[[ Material supplied, beginning ]]

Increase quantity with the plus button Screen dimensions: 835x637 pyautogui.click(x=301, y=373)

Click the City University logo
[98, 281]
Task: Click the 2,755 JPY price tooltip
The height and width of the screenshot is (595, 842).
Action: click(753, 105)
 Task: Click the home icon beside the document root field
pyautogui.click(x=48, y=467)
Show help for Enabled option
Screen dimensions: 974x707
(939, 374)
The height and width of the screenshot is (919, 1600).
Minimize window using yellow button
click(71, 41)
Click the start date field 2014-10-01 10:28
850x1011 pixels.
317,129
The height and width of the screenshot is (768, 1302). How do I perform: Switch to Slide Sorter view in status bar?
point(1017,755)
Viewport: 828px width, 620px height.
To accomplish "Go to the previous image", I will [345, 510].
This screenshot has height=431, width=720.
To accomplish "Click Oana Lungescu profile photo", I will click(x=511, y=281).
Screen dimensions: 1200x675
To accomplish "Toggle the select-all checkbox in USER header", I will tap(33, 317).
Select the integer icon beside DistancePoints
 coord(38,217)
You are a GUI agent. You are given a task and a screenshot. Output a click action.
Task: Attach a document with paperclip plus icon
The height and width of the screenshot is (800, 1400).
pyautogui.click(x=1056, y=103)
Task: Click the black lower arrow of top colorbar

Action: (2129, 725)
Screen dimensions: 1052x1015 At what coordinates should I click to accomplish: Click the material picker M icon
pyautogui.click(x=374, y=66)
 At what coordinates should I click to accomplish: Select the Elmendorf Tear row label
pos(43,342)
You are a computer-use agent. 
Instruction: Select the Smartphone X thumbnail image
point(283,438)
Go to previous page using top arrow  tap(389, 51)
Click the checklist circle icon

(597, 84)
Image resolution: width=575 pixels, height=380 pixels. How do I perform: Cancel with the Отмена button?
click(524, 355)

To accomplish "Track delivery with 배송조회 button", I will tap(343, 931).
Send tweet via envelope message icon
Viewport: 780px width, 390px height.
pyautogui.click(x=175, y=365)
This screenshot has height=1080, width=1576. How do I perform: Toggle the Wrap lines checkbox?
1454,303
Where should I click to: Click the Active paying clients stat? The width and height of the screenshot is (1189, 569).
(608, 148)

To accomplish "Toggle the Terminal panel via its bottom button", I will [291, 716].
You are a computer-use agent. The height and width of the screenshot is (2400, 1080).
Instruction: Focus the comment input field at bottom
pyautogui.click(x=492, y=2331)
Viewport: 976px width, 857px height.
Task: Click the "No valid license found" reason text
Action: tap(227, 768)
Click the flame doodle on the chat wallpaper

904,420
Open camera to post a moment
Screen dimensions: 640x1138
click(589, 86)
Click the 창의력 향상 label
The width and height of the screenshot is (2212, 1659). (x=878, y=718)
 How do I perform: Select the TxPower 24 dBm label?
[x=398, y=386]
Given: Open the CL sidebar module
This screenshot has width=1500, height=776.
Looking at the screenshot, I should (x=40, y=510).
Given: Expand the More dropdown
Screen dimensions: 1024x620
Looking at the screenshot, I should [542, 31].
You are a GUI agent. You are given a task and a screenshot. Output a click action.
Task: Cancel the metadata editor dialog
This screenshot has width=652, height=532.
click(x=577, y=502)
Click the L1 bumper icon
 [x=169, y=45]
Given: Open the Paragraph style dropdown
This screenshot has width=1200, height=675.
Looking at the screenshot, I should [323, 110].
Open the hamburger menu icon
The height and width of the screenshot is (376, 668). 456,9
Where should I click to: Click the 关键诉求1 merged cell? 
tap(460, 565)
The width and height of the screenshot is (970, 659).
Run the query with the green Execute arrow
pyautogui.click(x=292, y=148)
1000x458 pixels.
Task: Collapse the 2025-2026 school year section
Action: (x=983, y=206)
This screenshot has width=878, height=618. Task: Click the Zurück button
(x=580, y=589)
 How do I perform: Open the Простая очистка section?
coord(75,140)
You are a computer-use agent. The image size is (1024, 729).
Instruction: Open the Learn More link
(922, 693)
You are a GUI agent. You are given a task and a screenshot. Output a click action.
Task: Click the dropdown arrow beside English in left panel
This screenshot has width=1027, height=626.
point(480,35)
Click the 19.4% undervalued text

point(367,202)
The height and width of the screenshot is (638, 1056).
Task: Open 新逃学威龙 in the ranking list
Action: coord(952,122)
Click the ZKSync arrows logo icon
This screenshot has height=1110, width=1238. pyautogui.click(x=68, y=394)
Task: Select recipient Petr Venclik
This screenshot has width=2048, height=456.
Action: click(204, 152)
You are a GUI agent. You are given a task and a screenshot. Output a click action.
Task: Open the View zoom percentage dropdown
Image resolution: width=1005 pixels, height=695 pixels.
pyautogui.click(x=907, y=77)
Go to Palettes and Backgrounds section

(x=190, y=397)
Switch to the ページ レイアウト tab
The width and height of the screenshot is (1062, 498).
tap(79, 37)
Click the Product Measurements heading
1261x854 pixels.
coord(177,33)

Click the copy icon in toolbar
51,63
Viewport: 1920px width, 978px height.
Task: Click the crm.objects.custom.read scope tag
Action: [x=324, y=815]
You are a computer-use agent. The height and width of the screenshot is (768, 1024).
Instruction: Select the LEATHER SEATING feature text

[[ Material supplied, end ]]

▸ **Task prompt**
Reproduce the material above without altering a single character.

▸ **Response to the task**
Increase quantity with the plus button Screen dimensions: 835x637 pyautogui.click(x=301, y=373)

Click the City University logo
[98, 281]
Task: Click the 2,755 JPY price tooltip
The height and width of the screenshot is (595, 842).
Action: click(753, 105)
 Task: Click the home icon beside the document root field
pyautogui.click(x=48, y=467)
Show help for Enabled option
Screen dimensions: 974x707
(939, 374)
The height and width of the screenshot is (919, 1600).
Minimize window using yellow button
click(71, 41)
Click the start date field 2014-10-01 10:28
850x1011 pixels.
317,129
The height and width of the screenshot is (768, 1302). How do I perform: Switch to Slide Sorter view in status bar?
point(1017,755)
Viewport: 828px width, 620px height.
To accomplish "Go to the previous image", I will [345, 510].
This screenshot has height=431, width=720.
To accomplish "Click Oana Lungescu profile photo", I will click(x=511, y=281).
Screen dimensions: 1200x675
To accomplish "Toggle the select-all checkbox in USER header", I will tap(33, 317).
Select the integer icon beside DistancePoints
 coord(38,217)
You are a GUI agent. You are given a task and a screenshot. Output a click action.
Task: Attach a document with paperclip plus icon
The height and width of the screenshot is (800, 1400).
pyautogui.click(x=1056, y=103)
Task: Click the black lower arrow of top colorbar

Action: (2129, 725)
Screen dimensions: 1052x1015 At what coordinates should I click to accomplish: Click the material picker M icon
pyautogui.click(x=374, y=66)
 At what coordinates should I click to accomplish: Select the Elmendorf Tear row label
pos(43,342)
You are a computer-use agent. 
Instruction: Select the Smartphone X thumbnail image
point(283,438)
Go to previous page using top arrow  tap(389, 51)
Click the checklist circle icon

(597, 84)
Image resolution: width=575 pixels, height=380 pixels. How do I perform: Cancel with the Отмена button?
click(524, 355)

To accomplish "Track delivery with 배송조회 button", I will tap(343, 931).
Send tweet via envelope message icon
Viewport: 780px width, 390px height.
pyautogui.click(x=175, y=365)
This screenshot has height=1080, width=1576. How do I perform: Toggle the Wrap lines checkbox?
1454,303
Where should I click to: Click the Active paying clients stat? The width and height of the screenshot is (1189, 569).
(608, 148)

To accomplish "Toggle the Terminal panel via its bottom button", I will [291, 716].
You are a computer-use agent. The height and width of the screenshot is (2400, 1080).
Instruction: Focus the comment input field at bottom
pyautogui.click(x=492, y=2331)
Viewport: 976px width, 857px height.
Task: Click the "No valid license found" reason text
Action: tap(227, 768)
Click the flame doodle on the chat wallpaper

904,420
Open camera to post a moment
Screen dimensions: 640x1138
click(589, 86)
Click the 창의력 향상 label
The width and height of the screenshot is (2212, 1659). (x=878, y=718)
 How do I perform: Select the TxPower 24 dBm label?
[x=398, y=386]
Given: Open the CL sidebar module
This screenshot has width=1500, height=776.
Looking at the screenshot, I should (x=40, y=510).
Given: Expand the More dropdown
Screen dimensions: 1024x620
Looking at the screenshot, I should [542, 31].
You are a GUI agent. You are given a task and a screenshot. Output a click action.
Task: Cancel the metadata editor dialog
This screenshot has width=652, height=532.
click(x=577, y=502)
Click the L1 bumper icon
 [x=169, y=45]
Given: Open the Paragraph style dropdown
This screenshot has width=1200, height=675.
Looking at the screenshot, I should [323, 110].
Open the hamburger menu icon
The height and width of the screenshot is (376, 668). 456,9
Where should I click to: Click the 关键诉求1 merged cell? 
tap(460, 565)
The width and height of the screenshot is (970, 659).
Run the query with the green Execute arrow
pyautogui.click(x=292, y=148)
1000x458 pixels.
Task: Collapse the 2025-2026 school year section
Action: (x=983, y=206)
This screenshot has width=878, height=618. Task: Click the Zurück button
(x=580, y=589)
 How do I perform: Open the Простая очистка section?
coord(75,140)
You are a computer-use agent. The image size is (1024, 729).
Instruction: Open the Learn More link
(922, 693)
You are a GUI agent. You are given a task and a screenshot. Output a click action.
Task: Click the dropdown arrow beside English in left panel
This screenshot has width=1027, height=626.
point(480,35)
Click the 19.4% undervalued text

point(367,202)
The height and width of the screenshot is (638, 1056).
Task: Open 新逃学威龙 in the ranking list
Action: coord(952,122)
Click the ZKSync arrows logo icon
This screenshot has height=1110, width=1238. pyautogui.click(x=68, y=394)
Task: Select recipient Petr Venclik
This screenshot has width=2048, height=456.
Action: click(204, 152)
You are a GUI agent. You are given a task and a screenshot. Output a click action.
Task: Open the View zoom percentage dropdown
Image resolution: width=1005 pixels, height=695 pixels.
pyautogui.click(x=907, y=77)
Go to Palettes and Backgrounds section

(x=190, y=397)
Switch to the ページ レイアウト tab
The width and height of the screenshot is (1062, 498).
tap(79, 37)
Click the Product Measurements heading
1261x854 pixels.
coord(177,33)

Click the copy icon in toolbar
51,63
Viewport: 1920px width, 978px height.
Task: Click the crm.objects.custom.read scope tag
Action: [x=324, y=815]
You are a computer-use agent. The height and width of the screenshot is (768, 1024).
Instruction: Select the LEATHER SEATING feature text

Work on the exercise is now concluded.